Anyway, for the political scientists among us, the development of this stark East-West conflict should be of little surprise given that IR scholars have long argued that bi-polarity produces a far more stable international system than either multi-polarity or uni-polarity. One consequence of this polarization into two camps, however, is that battle-lines are stabilizing and the ease of movement is becoming more constrained. Easy territory, in other words, is becoming a scarce commodity.

With Britain knocked out of the game, the only two powers small powers left are Russia and Egypt. They are both desperately clinging to dear life. At this point, they have become pawns in this larger East-West struggle. On which side will they eventually fall? Will they side with the West, which exemplifies freedom, democracy, and cultural excess, or will they side with an Eastern block led by Ukraine, the largest producer of cheap vodka in the world?

At least for one country, that answer is clear. Russia has become a rabid dog and appears willing to sacrifice life and limb if it means sticking it to the Ukrainian-Polish block. Will Egypt follow suit? Has the Turkish onslaught soured any possibility of reconciliation?

One of the most telling things about this last year is how the style of game play reveals the psychological frame of mind of the two sides. One of the dominant theories of political psychology is prospect theory, which offers a theory of decision making under conditions of risk and uncertainty. This game is plagued by both. According to prospect theory, people are generally both risk-averse and loss-averse. Of these two impulses, loss aversion is always a more powerful impulse. How people balance risk-aversion against loss-aversion, however, depends on whether they perceive their decision making position as in the 'domain of gains' or the 'domain of losses.' In the 'domain of gains,' the desire to protect against possible loss outweighs the desire to engage in risky behavior even when offered the prospect of even larger gains. However, if one perceives himself in the 'domain of losses,' he is much more accepting of risky decision- making behavior to protect against the prospect near certain losses.

This last year revealed that the West is likely operating in the 'domain of gains,' while the East is behaving as if in the 'domain of losses.' Even though Spain had a clear opportunity to take much more than a single supply center this year, he pursued a much less-risky strategy of jockeying for position in anticipation of more certain future gains. Conversely, the East took risks in Egypt and the Mediterranean in hopes of achieving big, game changing moves. They were only partly successful. While achieving a clear advantage in the Mediterranean, they stumbled in Egypt.

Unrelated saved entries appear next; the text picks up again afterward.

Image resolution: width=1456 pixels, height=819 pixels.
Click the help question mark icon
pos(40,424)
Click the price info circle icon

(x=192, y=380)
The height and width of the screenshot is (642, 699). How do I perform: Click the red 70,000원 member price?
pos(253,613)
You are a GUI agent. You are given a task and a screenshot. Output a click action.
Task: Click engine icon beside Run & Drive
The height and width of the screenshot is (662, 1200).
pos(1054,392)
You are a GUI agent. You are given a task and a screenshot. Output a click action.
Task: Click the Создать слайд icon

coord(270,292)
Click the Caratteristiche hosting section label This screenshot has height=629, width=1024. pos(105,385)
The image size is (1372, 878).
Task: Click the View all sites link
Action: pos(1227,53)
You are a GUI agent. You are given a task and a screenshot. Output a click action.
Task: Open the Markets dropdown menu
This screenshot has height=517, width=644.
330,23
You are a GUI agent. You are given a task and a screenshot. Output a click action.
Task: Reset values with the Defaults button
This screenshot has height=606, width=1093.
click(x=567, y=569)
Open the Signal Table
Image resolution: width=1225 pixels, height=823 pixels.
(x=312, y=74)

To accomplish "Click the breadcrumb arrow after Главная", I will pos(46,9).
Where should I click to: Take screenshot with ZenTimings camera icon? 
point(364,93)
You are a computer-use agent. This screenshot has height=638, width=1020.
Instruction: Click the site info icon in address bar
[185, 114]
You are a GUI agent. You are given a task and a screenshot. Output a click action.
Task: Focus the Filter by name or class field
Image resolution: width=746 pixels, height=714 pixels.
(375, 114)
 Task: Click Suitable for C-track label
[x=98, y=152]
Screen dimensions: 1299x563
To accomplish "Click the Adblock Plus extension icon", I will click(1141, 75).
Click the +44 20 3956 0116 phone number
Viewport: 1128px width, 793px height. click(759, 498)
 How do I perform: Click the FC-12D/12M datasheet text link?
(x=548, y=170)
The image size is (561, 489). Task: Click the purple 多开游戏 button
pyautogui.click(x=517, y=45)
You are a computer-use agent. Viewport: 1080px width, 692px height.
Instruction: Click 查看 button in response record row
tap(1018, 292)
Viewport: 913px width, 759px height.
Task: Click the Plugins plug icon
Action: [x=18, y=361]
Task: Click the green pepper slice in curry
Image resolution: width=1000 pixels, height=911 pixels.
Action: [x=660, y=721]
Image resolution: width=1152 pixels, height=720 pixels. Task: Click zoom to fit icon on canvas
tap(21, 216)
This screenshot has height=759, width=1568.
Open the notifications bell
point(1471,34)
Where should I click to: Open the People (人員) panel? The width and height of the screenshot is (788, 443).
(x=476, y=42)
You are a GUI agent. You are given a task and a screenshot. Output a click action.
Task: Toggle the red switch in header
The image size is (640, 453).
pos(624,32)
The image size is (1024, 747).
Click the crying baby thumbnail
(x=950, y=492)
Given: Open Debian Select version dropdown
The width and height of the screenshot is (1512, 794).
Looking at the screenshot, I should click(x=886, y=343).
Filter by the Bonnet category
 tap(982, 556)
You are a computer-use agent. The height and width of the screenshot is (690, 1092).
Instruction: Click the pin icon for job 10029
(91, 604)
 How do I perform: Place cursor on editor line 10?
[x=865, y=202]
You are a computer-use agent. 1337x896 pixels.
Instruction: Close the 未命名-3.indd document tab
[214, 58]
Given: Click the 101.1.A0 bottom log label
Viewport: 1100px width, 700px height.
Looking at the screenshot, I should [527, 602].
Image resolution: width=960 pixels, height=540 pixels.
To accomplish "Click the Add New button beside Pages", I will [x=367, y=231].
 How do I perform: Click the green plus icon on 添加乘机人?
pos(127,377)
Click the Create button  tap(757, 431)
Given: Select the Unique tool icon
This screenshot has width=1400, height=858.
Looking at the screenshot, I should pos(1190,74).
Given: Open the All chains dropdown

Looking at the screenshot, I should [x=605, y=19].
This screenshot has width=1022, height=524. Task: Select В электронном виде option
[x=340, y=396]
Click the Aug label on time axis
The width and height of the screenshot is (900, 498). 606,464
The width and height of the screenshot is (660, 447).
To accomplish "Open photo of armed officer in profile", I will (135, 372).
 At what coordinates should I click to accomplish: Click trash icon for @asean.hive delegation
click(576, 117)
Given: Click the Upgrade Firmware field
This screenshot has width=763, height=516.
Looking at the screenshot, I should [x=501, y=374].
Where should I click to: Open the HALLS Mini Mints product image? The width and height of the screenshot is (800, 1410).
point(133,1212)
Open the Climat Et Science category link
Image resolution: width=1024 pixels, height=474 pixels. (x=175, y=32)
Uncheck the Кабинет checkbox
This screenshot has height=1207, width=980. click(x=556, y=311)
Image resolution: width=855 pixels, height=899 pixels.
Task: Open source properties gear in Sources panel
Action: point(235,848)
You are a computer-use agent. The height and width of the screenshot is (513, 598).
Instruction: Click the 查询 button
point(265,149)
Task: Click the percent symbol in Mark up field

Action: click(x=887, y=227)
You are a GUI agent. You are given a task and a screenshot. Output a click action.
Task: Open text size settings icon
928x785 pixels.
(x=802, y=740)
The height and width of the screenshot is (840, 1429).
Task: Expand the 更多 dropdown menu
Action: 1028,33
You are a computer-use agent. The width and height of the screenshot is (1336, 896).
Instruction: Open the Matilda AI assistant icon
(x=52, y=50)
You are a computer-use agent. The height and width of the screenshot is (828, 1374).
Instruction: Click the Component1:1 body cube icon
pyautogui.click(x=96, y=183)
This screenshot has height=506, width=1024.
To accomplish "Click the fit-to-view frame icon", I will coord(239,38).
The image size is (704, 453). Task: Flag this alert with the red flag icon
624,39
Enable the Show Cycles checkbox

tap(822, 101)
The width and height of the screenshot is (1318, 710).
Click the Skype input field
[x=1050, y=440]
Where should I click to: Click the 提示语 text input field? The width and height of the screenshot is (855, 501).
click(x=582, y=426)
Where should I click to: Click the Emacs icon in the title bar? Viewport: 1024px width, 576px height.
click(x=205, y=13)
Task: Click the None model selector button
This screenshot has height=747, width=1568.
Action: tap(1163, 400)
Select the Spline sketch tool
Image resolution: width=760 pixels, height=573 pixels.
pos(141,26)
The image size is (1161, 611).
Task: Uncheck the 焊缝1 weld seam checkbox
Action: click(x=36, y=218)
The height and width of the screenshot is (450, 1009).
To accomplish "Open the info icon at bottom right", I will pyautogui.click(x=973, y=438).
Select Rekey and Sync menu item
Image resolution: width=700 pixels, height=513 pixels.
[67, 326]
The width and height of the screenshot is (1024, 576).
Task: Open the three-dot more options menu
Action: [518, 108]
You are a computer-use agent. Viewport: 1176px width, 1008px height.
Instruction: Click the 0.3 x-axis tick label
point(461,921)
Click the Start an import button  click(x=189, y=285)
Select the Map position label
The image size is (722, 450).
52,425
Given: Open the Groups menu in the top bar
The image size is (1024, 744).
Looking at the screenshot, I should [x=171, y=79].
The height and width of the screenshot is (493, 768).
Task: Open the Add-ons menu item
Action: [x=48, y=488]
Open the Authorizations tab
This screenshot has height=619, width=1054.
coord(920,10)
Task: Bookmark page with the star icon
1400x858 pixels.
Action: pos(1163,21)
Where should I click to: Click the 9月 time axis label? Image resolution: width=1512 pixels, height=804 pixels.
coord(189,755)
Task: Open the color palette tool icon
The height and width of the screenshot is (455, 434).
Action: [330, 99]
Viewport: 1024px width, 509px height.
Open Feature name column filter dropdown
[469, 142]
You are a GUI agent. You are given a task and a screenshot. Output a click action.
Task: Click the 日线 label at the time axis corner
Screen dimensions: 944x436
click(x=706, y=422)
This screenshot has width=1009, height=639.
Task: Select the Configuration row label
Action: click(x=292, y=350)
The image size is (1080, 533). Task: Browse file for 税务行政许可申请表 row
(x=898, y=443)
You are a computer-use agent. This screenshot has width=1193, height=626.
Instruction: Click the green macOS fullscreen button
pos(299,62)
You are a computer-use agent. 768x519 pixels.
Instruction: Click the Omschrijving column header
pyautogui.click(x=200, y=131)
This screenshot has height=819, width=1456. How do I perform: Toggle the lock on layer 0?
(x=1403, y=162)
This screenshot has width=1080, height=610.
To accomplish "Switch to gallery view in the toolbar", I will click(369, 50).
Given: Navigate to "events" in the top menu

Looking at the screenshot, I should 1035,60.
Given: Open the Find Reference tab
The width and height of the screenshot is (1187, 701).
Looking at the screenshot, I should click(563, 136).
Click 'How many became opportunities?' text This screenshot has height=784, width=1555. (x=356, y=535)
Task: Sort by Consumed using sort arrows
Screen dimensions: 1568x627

Speaking of Egypt... What is going on in Cairo? In the spring, Egypt was attacking itself as if it were being commanded by a special needs child. Then, suddenly, in the fall, he sprang into action as if he had a new lease on life.

Germany also seemed to have a few problems this year. Maybe some rouge officers under his command who are not faithfully executing his orders. Either that, or Germany has a hard time distinguishing between Norway and Denmark. Perhaps we should send a dispatch to the United States and have them send Sarah Palin and Herman Cain over to teach the German Chancellor some geography?

The year 2000 promises to be another good year, and I look forward . Spain's ego will continue to grow, especially as he comes knocking on Poland's back door. As Germany so delightfully noted, though, Spain's ego is likely inversely related to the size of his wee-wee. :)

As we begin the new year, does anyone have any good fart jokes? I heard a good one recently from Germany. It had something to do with gas chambers, I think.... Good luck everyone!
11 Apr 14 UTC Autumn, 1999: Q: What do you call a person that doesn't fart in public?


13 Apr 14 UTC Autumn, 2000: Hey, all. There has been a request to get back onto a late night cycle, whereby the orders go through around 10 pm rather than in the morning or mid-day. I have no problem with this request. If we wanted to get back onto the cycle, however, it requires us all to have our order in for this turn tonight at 10pm. That is to say, our orders filled and everyone having hit "ready." If anyone has an objection to this plan, feel free to contact me.
15 Apr 14 UTC Autumn, 2000: Woah! Ukrainian territory looks a lot smaller without Volga! Oh, and Poland is a dick for making us wait 24 hours for a retreat. That is all.
15 Apr 14 UTC Autumn, 2000: Darn independent news organizations revealing my secret invasion plans:
16 Apr 14 UTC Autumn, 2000: I would like the great country of Poland to know that I have written a paper, prepared a lecture, learned ANOVA, grades my students' quizzes on interpreting regression output, made dinner, and read and completed 15 buzzfeed lists/quizzes--all in the time I have spent waiting for him to take the two minutes required to destroy a unit. That is all. :)
16 Apr 14 UTC Autumn, 2000: Here's the Quizzes Ryan Took (yes, these are real Buzzfeed quizzes):
1.) What Flower Are You? (Answer: Pansy)
2.) Are You Cool? (Answer: Steve Erkel)
3.) How Big of a Dick Are You? (Answer: Washington Monument)
4.) What Superpowers Should You Have? (Answer: )
5.) How Bad are your Live Choices? (Answer: )
6.) How Well Do You Know "Clueless"? (Answer: Superfan)
7.) Foolproof Gay Test (Answer: *Test Not Actually Foolproof*)
8.) How Well Do You Know "Love Actually"? (Answer: Stalks Kiera Knightly in Real Life, but calls her Juliet)
9.) How many of these terrible things would you do for $100? (Answer: Already done most of them, didn't know could have been paid $100)
10.) How many life skills do you have? (Answer: Does taking Buzzfeed quizzes count as a skill?)
11.) Which 'Little Woman' Are You? (Answer: You shouldn't be allowed near women)
12.) How many movie musicals have you seen (Answer: Regularly reenacts Guys and Dolls with his dolls)
13.) Which Bruce Lee Movie Character are you? (Answer: That piece of wood Bruce chops in half.)
14.) What deadly creature are you? (Answer: Somewhere between a Butterfly and an injured Moth.)
15.) Do you actually have a sense of humor? (Answer: I hope so)
16 Apr 14 UTC Autumn, 2000: OH MY FUCKING GOD! That is hilarious! I love it!
16 Apr 14 UTC Autumn, 2000: Buzzfeed has the weirdest quizzes.
17 Apr 14 UTC Autumn, 2001:
22 Apr 14 UTC Spring, 2002: I wish I could convoy fleets. That would be really nice right about now.
22 Apr 14 UTC Autumn, 2002: Every time I submit orders in this game I get the lyrics from Kongos "Come with me now" in my head.
22 Apr 14 UTC Autumn, 2002: Spain? Spain? Where's my annual news update?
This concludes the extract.